Credit cards also offer protection in case an item is damaged or stolen within 90 days of purchase. Keep in mind that you may have to file a claim with your insurance company first in the case of theft. Some items are excluded from this coverage: motorized vehicles like boats, aircraft, or motorcycles; antiques or pre-owned items; perishable or consumable items like perfume or batteries; tickets; gift cards; travelers checks; animals and plants; and permanent building fixtures like flooring, heaters, and air conditioners.

Before you pay extra for an extended warranty, check your credit card's policy. Many include an extra year of coverage for purchases made with that card for no additional cost. Some items (such as cars, boats, and secondhand items) are excluded, and you won't be reimbursed for normal wear and tear. Keep the receipt and the manufacturer's warranty in a safe place in case you need to file a claim with your credit card issuer.

Frustrated woman sitting in airport

Image source: Getty Images.

Your vacation doesn't go according to plan

If your trip is canceled or cut short due to illness, weather, or even a jury duty summons, many credit cards offer some reimbursement of the cost, which can save you the expense of buying travel insurance. 

Cards like the Barclaycard Arrival World MasterCard® and Citi Prestige refund up to $1,500, while cards like the United MileagePlus from Chase will reimburse up to $10,000. If you're planning an expensive trip, use a card with a lot of coverage to book everything. There are limitations on what credit cards companies consider "covered costs" (a common exclusion is pre-existing health conditions, for example).

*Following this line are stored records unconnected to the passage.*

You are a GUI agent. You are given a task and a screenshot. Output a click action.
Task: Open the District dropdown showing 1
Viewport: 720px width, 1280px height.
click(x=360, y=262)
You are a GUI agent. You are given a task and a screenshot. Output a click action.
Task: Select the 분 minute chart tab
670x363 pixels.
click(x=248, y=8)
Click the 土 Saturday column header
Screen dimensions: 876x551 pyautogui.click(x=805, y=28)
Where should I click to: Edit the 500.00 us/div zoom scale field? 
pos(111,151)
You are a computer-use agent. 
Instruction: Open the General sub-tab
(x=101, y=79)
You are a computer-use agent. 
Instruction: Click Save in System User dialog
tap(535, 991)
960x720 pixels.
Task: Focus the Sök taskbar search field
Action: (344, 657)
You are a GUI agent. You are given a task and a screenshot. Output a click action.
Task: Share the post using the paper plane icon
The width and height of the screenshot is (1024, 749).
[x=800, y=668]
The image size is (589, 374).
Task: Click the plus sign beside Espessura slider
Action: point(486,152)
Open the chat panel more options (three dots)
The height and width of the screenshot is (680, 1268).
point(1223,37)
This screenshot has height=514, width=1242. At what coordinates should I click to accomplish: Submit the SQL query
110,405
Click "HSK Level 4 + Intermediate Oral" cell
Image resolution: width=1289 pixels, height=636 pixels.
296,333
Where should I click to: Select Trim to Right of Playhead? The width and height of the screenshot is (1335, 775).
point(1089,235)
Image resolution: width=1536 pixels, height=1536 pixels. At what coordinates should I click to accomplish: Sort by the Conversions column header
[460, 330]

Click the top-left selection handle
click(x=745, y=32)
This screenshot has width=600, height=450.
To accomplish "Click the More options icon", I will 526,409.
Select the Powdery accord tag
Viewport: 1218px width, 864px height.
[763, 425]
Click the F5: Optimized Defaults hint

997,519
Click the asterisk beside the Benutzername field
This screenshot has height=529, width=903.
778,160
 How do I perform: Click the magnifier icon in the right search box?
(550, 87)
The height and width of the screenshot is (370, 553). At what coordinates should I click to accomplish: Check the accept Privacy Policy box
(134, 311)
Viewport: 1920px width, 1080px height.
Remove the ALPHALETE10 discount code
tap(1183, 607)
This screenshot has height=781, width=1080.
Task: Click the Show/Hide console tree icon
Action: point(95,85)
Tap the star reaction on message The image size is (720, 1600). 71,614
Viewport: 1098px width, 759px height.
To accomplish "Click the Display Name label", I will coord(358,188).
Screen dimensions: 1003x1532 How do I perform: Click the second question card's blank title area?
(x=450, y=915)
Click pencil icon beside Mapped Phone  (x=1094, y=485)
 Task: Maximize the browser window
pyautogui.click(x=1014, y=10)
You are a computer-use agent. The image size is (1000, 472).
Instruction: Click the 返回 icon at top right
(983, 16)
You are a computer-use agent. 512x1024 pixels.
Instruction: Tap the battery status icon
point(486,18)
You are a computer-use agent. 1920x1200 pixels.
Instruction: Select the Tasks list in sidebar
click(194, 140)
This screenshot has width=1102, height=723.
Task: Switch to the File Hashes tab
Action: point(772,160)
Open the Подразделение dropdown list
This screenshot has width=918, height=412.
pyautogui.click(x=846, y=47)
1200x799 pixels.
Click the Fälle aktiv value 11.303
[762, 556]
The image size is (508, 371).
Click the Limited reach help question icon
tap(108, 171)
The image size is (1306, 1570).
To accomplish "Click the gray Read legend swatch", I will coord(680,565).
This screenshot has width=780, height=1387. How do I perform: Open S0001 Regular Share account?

If you're renting a car, the rental company's agent will try to sell you on car rental insurance. Many car insurance policies extend their coverage to rental cars (though you might want some form of additional insurance if your policy doesn't include collision or comprehensive coverage).

All major credit card companies (Visa, American Express, MasterCard, and Discover) offer some form of secondary coverage, picking up some of the expenses your auto insurance policy won't pay for. If you don't own a car and have no auto insurance, then your card is your primary insurer.

To get coverage from your credit card, decline the rental company's insurance offer and pay for the rental with that card. As always, there are lots of restrictions and fine print. Many credit cards will not offer liability insurance, which is needed if you injure someone when driving. They also refuse to cover cars rented in certain countries (like Ireland or Israel) or exotic cars.

When you're booking your vacation, call your card issuer to see what protections they offer for trip cancellation and car insurance for a rental. You might still find that additional insurance is a good idea. When you're planning the trip of a lifetime, don't leave things to chance.

The insurance policy in your pocket

Your credit card offers a lot more than the convenience of not having to carry cash. Read the fine print of the card you have now, and if you're shopping for another card, look for consumer-friendly features. If something you purchased doesn't work out, you have more power to get your money back than you realized.